ACTIVITY >> Retrieve every line of the data holding the word "label".

(PROVIDED DATA Opens)

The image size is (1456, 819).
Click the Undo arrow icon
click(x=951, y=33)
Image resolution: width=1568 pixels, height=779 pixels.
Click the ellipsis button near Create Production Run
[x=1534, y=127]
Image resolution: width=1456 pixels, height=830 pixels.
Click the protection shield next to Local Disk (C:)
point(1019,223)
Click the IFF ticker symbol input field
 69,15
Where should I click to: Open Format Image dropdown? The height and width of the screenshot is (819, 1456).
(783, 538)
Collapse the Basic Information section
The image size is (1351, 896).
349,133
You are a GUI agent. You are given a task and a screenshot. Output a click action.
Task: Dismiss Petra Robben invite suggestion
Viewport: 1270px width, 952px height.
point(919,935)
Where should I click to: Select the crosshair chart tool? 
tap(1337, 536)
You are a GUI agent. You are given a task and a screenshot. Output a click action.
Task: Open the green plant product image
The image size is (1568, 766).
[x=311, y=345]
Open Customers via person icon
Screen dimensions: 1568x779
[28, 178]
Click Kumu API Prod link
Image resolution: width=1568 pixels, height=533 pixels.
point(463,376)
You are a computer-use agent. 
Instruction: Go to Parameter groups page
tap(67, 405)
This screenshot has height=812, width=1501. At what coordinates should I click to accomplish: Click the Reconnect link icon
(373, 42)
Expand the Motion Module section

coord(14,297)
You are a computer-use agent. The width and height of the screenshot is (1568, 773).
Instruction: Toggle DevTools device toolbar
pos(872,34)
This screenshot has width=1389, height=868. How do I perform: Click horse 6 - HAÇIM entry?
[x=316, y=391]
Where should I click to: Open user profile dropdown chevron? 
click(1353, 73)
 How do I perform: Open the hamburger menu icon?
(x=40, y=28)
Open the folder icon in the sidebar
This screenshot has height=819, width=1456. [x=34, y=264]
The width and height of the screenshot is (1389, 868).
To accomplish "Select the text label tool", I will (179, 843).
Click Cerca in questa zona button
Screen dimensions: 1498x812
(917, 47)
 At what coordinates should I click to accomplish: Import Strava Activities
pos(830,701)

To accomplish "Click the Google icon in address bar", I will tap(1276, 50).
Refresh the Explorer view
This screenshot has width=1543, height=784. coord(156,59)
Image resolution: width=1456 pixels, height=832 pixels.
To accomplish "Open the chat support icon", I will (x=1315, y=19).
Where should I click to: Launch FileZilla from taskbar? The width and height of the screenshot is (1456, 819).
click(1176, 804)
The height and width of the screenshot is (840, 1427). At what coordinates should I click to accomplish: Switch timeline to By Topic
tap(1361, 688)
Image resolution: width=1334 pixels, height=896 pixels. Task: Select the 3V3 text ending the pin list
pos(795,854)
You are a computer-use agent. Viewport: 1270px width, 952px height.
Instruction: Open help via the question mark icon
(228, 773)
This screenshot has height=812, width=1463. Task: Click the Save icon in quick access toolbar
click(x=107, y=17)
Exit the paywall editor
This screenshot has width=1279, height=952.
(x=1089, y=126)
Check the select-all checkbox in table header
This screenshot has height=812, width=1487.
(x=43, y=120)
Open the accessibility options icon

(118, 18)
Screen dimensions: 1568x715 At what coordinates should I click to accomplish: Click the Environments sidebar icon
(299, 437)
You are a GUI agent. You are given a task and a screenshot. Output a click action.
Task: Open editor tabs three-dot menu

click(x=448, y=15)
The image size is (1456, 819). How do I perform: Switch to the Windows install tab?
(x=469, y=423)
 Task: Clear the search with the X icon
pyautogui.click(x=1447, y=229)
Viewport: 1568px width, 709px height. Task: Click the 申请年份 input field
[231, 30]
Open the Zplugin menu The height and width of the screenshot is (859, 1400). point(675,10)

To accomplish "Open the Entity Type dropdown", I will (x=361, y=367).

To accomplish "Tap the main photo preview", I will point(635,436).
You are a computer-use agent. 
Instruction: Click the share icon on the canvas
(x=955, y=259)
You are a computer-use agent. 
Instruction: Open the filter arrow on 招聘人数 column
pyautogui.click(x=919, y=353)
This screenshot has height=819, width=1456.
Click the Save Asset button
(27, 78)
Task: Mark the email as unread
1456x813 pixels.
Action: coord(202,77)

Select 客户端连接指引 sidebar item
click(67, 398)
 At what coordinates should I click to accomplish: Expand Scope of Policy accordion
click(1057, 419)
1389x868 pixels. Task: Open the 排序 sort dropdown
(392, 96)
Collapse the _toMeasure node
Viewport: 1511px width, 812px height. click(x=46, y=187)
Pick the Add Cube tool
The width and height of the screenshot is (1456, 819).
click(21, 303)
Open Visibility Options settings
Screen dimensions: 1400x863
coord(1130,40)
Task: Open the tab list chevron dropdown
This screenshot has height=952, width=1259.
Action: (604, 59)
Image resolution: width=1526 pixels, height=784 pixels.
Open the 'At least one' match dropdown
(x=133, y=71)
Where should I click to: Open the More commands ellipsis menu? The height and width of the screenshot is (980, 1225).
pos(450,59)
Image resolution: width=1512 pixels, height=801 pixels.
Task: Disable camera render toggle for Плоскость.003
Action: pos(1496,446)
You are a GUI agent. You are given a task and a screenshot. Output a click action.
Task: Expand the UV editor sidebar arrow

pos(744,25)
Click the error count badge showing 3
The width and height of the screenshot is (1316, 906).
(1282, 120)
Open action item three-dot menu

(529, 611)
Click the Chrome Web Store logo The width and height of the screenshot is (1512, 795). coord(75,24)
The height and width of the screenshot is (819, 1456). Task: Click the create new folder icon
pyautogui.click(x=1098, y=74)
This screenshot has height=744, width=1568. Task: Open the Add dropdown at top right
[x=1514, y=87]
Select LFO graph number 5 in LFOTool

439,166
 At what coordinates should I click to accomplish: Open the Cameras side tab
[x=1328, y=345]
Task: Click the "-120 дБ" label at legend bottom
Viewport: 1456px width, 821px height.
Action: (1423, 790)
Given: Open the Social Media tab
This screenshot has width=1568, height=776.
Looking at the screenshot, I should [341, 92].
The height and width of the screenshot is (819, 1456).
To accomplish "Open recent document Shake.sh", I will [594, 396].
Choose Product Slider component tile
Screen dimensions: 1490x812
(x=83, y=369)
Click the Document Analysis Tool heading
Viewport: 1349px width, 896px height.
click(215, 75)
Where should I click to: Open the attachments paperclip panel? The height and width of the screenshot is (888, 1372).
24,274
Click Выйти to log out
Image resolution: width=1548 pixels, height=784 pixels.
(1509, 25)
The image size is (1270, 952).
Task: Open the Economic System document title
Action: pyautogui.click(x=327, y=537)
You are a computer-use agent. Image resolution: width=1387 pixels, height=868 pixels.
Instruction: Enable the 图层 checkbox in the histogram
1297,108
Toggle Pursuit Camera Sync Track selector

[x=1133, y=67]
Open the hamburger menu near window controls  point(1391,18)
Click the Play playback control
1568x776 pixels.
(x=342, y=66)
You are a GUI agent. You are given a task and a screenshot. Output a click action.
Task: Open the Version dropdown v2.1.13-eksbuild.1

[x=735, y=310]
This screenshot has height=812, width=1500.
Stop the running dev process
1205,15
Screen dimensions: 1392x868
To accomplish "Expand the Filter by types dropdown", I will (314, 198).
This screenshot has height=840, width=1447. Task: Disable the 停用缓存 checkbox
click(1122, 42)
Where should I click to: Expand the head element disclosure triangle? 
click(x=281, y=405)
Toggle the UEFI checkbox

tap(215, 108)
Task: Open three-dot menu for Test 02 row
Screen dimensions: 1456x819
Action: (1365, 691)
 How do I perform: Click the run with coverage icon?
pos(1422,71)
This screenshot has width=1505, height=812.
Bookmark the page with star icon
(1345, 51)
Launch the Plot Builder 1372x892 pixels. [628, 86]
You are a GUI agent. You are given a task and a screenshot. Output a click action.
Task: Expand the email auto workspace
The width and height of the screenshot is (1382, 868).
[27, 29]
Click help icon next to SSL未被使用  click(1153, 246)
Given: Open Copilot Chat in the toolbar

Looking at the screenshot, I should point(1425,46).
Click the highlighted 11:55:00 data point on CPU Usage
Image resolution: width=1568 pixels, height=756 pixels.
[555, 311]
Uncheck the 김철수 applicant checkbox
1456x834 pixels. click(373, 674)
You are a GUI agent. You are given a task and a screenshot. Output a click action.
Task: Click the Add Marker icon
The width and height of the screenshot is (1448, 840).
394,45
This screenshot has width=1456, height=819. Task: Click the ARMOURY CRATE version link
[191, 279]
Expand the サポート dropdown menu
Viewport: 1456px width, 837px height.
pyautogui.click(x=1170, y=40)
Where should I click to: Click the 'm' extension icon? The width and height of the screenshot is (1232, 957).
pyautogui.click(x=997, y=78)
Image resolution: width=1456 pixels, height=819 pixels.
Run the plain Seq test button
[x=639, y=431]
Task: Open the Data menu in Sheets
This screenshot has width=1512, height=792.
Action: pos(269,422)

(PROVIDED DATA Closes)

ANSWER TO THIS TASK >>
To accomplish "Select the text label tool", I will (179, 843).
Task: Click the "-120 дБ" label at legend bottom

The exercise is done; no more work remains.